Can you set out the records from the line with "Click the home icon beside entrypoint" up to and including the line with "point(58,268)" as a JSON list of strings, one string per line, with blank lines and pictures left out?

#### Supplied data
------------
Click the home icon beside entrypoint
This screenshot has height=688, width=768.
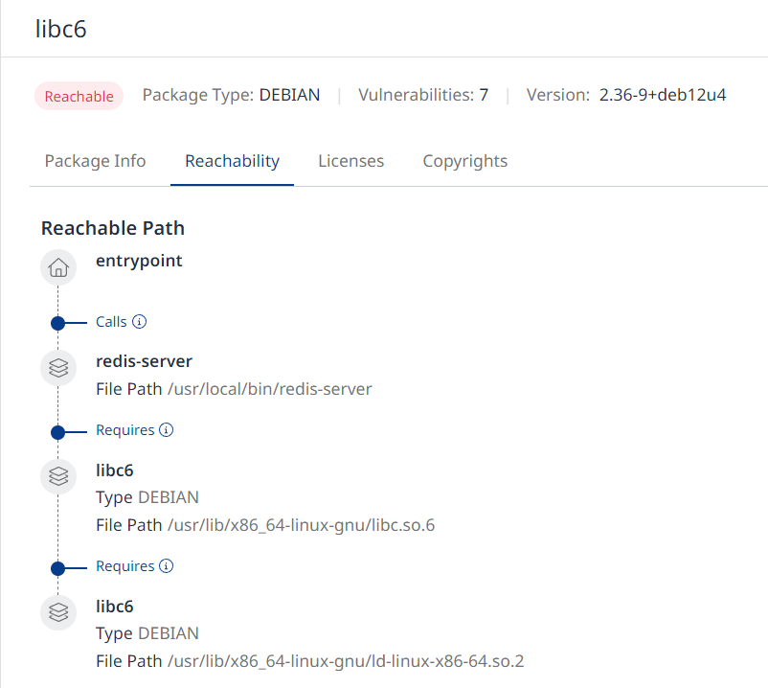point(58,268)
------------
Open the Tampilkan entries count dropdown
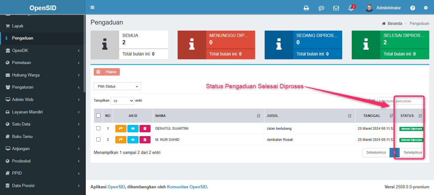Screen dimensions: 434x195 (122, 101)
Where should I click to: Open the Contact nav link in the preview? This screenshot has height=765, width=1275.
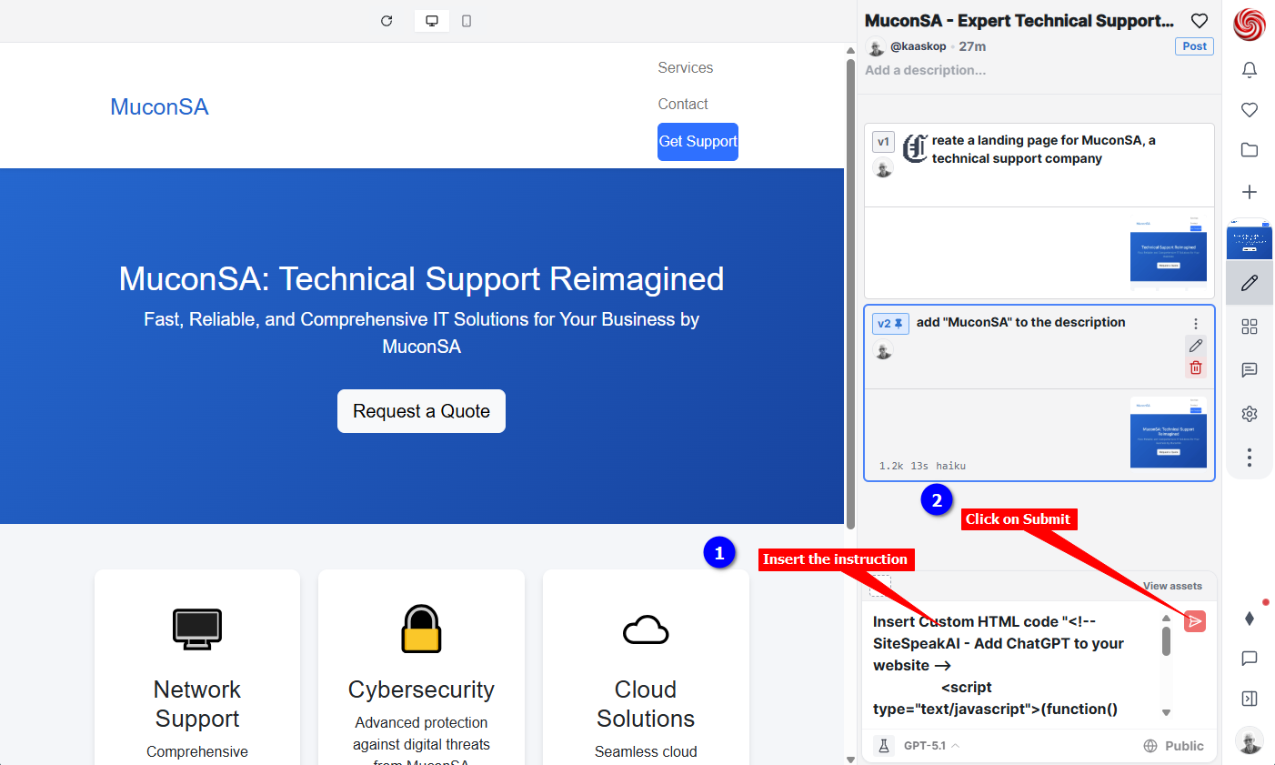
------------
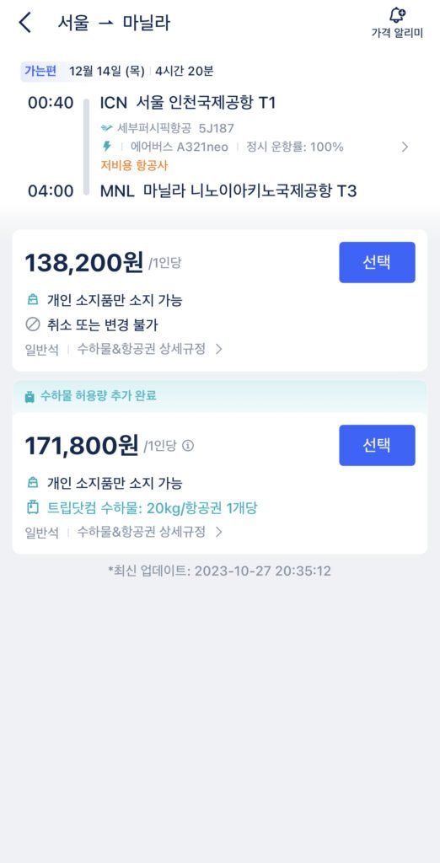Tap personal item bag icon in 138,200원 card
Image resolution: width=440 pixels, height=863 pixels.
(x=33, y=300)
------------
#### Complete answer
[
  "Click the home icon beside entrypoint",
  "This screenshot has height=688, width=768.",
  "point(58,268)"
]